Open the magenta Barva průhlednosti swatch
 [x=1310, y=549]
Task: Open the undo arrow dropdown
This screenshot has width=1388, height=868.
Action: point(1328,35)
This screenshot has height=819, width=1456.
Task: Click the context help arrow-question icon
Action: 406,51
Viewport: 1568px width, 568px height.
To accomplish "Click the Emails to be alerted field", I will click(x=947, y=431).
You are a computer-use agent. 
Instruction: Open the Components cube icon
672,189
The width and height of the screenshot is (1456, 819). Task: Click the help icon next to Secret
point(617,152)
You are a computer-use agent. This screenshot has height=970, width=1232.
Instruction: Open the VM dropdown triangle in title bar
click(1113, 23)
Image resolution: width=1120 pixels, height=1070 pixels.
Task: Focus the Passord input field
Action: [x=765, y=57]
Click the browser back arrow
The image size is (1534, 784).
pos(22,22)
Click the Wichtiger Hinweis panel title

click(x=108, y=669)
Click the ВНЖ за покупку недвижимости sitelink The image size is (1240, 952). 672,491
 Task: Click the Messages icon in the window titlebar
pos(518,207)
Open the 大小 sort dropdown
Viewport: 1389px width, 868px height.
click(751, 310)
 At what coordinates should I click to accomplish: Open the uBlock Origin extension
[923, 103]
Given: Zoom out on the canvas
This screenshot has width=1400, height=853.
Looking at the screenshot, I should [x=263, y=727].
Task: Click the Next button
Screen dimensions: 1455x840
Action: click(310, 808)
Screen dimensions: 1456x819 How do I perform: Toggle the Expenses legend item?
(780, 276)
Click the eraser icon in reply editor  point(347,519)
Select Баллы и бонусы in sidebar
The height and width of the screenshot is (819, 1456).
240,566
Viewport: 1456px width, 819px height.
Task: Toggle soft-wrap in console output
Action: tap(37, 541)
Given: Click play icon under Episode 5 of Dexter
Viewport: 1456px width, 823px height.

------

Your task is to output the material above exactly.

Open the magenta Barva průhlednosti swatch
 [x=1310, y=549]
Task: Open the undo arrow dropdown
This screenshot has width=1388, height=868.
Action: point(1328,35)
This screenshot has height=819, width=1456.
Task: Click the context help arrow-question icon
Action: 406,51
Viewport: 1568px width, 568px height.
To accomplish "Click the Emails to be alerted field", I will click(x=947, y=431).
You are a computer-use agent. 
Instruction: Open the Components cube icon
672,189
The width and height of the screenshot is (1456, 819). Task: Click the help icon next to Secret
point(617,152)
You are a computer-use agent. This screenshot has height=970, width=1232.
Instruction: Open the VM dropdown triangle in title bar
click(1113, 23)
Image resolution: width=1120 pixels, height=1070 pixels.
Task: Focus the Passord input field
Action: [x=765, y=57]
Click the browser back arrow
The image size is (1534, 784).
pos(22,22)
Click the Wichtiger Hinweis panel title

click(x=108, y=669)
Click the ВНЖ за покупку недвижимости sitelink The image size is (1240, 952). 672,491
 Task: Click the Messages icon in the window titlebar
pos(518,207)
Open the 大小 sort dropdown
Viewport: 1389px width, 868px height.
click(751, 310)
 At what coordinates should I click to accomplish: Open the uBlock Origin extension
[923, 103]
Given: Zoom out on the canvas
This screenshot has width=1400, height=853.
Looking at the screenshot, I should [x=263, y=727].
Task: Click the Next button
Screen dimensions: 1455x840
Action: click(310, 808)
Screen dimensions: 1456x819 How do I perform: Toggle the Expenses legend item?
(780, 276)
Click the eraser icon in reply editor  point(347,519)
Select Баллы и бонусы in sidebar
The height and width of the screenshot is (819, 1456).
240,566
Viewport: 1456px width, 819px height.
Task: Toggle soft-wrap in console output
Action: tap(37, 541)
Given: Click play icon under Episode 5 of Dexter
Viewport: 1456px width, 823px height.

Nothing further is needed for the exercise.